Он с удивлением наблюдал, как кошка не сразу стала есть колбасу, а сначала неторопливо обнюхала её и лишь потом начала кусать.

Поразмыслив, Сергей Сергеевич на завтра не стал ничего откладывать.

Он вышел на лестничную площадку. Постучался к соседям напротив. Появилась грузная хозяйка квартиры.

– Лидия Ивановна, тут вот такие дела: кошка прибилась, упала, – сбивчиво начал он, – так-то симпатичная. Не возьмете к себе. Можете посмотреть.

– Сергей Сергеич, у меня же аллергия. Я кошек на дух не переношу. И смотреть не буду.

– Ах, да, конечно, – спохватился запоздало сосед. – Вам нельзя.

– А сам-то чего? – спросила соседка.

– Да я никогда не держал их.

– Зачем взял?

Сергей Сергеич не успел сообразить, что ответить…

– У нас, слава Богу, на площадке никто не держит. Спуститесь на пятый этаж к Тершуковым, я видела, Николай дома, поддатенький слегка.

Сказала так и уверенно закрыла дверь.

– Тебе ни к чему, а мне нужна? – держа дымящуюся сигарету меж подрагивающих пальцев, удивился Тершуков на неожиданное предложение.

Он стоял в дверном проеме в одних трусах и вытянутой серой майке. Пройти в квартиру не предложил и сам не вышел навстречу.

Сергей Сергеевич почувствовал неловкость. А сосед хрипло вразумлял:

– Я – весь день на работе, жена – тоже. Дети в техникуме оба, куда мне её?.. Раньше у моих родителей в деревне хоть пятерых на воле-то держать можно было. А здесь?.. Морока. Вон, восемь часов вечера, а жены нет.

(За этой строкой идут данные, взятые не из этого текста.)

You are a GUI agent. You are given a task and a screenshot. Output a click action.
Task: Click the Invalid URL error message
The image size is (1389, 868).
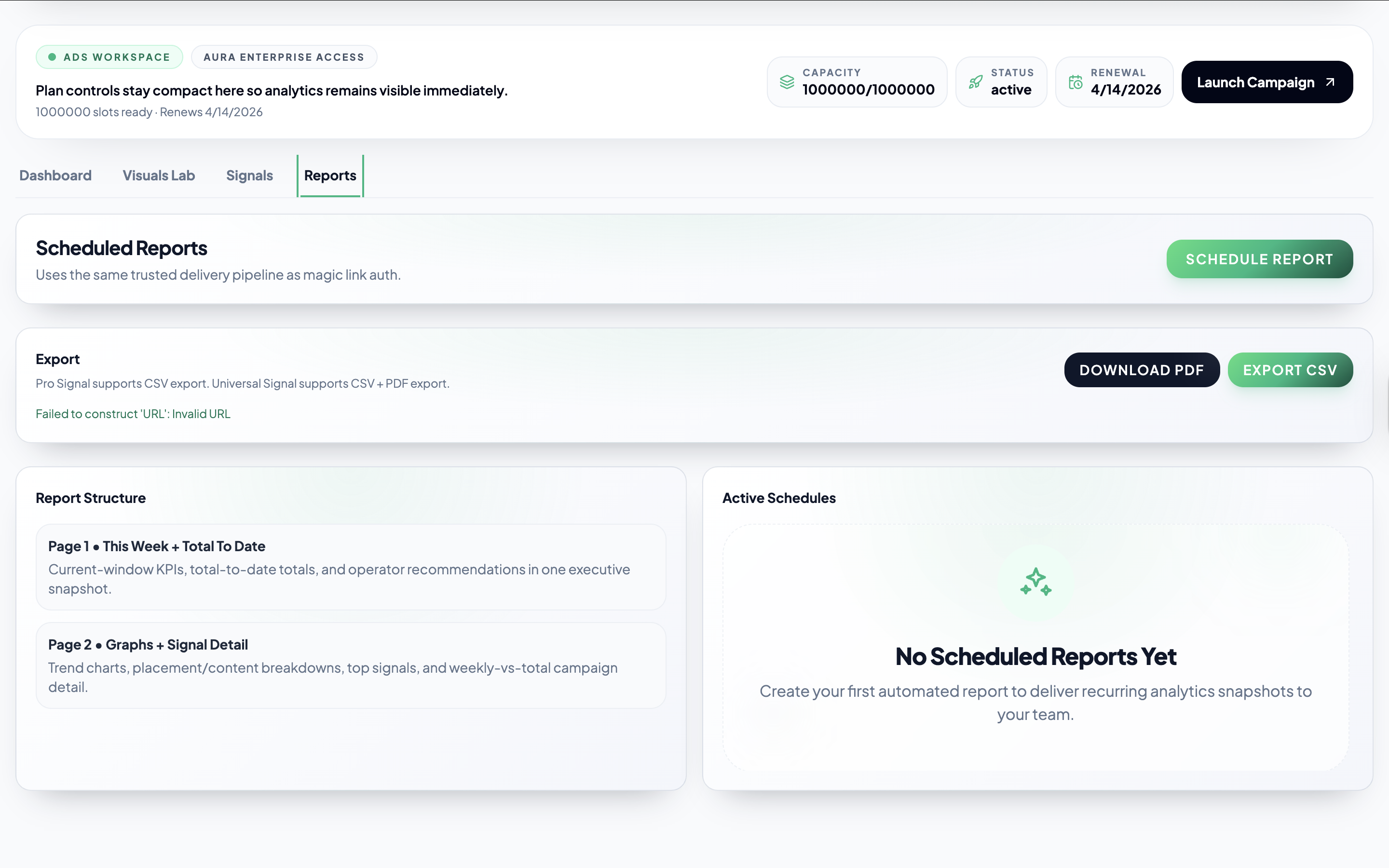coord(133,413)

Надолго натужно закашлялся. Потом произнёс:

– Сам займись, у тебя времени свободного хоть отбавляй… Ты же говорил, что совсем в деревню хочешь перебраться жить. Вот! В самый кон…

Больше кошку Сергей Сергеевич предлагать никому не стал. Хотел было позвонить давнему приятелю. Но передумал. Вспомнил, что у того сильно заболела жена? У всех заботы…

* * *

– Как же ты оказалась сиротой-то? – задумчиво говорил он, вернувшись в свою квартиру, – выгнали или сама ушла?

По голосу кошка чувствовала, что человек ей попался добрый и не оставит в беде.

Её бывший шумный хозяин переехал жить со своим большим семейством в другой город и оставил её одну совсем котенком. Она прибежала домой, но было поздно: машина, груженная вещами, скрылась за большим домом.

Кошка помнила, как маленькая девочка называла её Лизой. Помнила легкую ладошку, когда она гладила её по голове.

Потом её уже никто не гладил.

Сергей Сергеич не помнил, когда он последний раз гладил кошку. В детстве… Подумал об этом и покачал головой.

Он молча решал важный для обоих вопрос.

И решил.

* * *

– Как тебя зовут, чумазая? – чуть позже, шурша над её головой газетой, спрашивал хозяин. – Глаша, Анфиса, Клара, Мурка, Лиза?

При слове «Лиза» она насторожилась. Это не ускользнуло от Сергея Сергеевича.

Он поспешил:

– Нет, нет, Лизаветы с меня хватит! Такое имя было у моей женушки… Может, Муркой назвать? Нет, старо. Давай я буду тебя звать Сима, а? У меня сестра старшая была Сима. Доброе имя! Сестра отзывчивая была. Меня любила. Ты, разумеешь, что я говорю? Мне хочется, чтобы ты была доброй.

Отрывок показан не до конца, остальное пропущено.